Data section –

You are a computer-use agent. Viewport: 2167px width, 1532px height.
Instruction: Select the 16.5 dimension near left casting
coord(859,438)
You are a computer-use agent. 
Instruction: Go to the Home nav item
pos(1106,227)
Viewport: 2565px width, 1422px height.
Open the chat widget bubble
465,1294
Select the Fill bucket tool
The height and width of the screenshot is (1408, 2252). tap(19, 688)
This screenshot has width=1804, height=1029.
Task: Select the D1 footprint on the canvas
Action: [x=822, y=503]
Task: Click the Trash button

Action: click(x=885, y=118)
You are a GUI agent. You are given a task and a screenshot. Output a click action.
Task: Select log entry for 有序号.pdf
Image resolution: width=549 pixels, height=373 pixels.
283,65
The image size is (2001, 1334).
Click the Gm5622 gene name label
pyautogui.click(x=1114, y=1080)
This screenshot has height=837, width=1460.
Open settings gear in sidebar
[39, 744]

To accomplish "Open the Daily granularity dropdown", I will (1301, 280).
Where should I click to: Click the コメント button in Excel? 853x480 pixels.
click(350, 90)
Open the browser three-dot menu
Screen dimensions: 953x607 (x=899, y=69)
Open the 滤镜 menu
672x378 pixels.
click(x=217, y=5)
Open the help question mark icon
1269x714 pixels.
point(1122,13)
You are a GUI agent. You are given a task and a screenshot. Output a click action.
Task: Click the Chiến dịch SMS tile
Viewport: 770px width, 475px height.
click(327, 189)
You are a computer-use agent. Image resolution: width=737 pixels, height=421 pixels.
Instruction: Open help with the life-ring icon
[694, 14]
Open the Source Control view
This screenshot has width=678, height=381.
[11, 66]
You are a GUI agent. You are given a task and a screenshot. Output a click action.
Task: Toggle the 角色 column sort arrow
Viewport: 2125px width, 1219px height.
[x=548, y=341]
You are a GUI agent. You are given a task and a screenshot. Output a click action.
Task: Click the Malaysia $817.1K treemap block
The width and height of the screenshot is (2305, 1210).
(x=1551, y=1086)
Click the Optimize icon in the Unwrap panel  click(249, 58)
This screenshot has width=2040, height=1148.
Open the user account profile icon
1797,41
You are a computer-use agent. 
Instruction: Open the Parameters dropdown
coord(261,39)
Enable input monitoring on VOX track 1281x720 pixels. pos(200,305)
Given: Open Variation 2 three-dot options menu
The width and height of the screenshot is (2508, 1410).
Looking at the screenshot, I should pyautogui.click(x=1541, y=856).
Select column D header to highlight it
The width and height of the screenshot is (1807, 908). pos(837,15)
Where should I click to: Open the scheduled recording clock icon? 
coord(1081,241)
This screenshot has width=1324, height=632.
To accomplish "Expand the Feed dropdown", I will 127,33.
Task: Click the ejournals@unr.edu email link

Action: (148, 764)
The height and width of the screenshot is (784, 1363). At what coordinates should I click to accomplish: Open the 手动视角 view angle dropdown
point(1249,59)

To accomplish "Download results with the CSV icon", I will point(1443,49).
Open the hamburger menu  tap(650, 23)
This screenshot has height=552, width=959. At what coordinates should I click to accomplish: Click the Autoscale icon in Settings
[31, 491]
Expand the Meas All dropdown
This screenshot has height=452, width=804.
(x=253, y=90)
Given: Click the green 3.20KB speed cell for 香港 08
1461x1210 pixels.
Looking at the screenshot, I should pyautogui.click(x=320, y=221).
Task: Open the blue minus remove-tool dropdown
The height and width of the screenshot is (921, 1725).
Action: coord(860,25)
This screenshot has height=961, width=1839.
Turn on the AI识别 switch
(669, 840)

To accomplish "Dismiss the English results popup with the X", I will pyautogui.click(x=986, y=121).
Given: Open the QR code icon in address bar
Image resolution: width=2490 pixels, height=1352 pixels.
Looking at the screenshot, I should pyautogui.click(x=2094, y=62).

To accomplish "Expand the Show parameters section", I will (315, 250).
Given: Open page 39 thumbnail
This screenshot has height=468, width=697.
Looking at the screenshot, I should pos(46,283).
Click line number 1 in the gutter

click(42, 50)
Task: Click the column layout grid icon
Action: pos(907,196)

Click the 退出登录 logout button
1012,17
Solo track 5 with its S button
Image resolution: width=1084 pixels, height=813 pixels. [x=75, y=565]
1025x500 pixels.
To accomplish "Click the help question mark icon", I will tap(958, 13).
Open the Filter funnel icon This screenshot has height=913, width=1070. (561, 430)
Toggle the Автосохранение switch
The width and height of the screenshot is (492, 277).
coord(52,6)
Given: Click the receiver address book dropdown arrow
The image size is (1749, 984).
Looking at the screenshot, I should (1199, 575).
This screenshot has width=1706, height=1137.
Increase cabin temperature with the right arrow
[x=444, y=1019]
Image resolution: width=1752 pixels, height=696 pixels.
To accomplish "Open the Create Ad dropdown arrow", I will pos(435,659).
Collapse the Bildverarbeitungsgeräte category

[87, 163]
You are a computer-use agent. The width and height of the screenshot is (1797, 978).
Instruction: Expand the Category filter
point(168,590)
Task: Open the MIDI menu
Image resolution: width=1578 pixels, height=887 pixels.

What the exercise asks – The required answer is the exact run of lines above starting at the line with "Turn on the AI识别 switch" and ending at the line with "Given: Open page 39 thumbnail", with both ends present.

Task answer –
Turn on the AI识别 switch
(669, 840)

To accomplish "Dismiss the English results popup with the X", I will pyautogui.click(x=986, y=121).
Given: Open the QR code icon in address bar
Image resolution: width=2490 pixels, height=1352 pixels.
Looking at the screenshot, I should pyautogui.click(x=2094, y=62).

To accomplish "Expand the Show parameters section", I will (315, 250).
Given: Open page 39 thumbnail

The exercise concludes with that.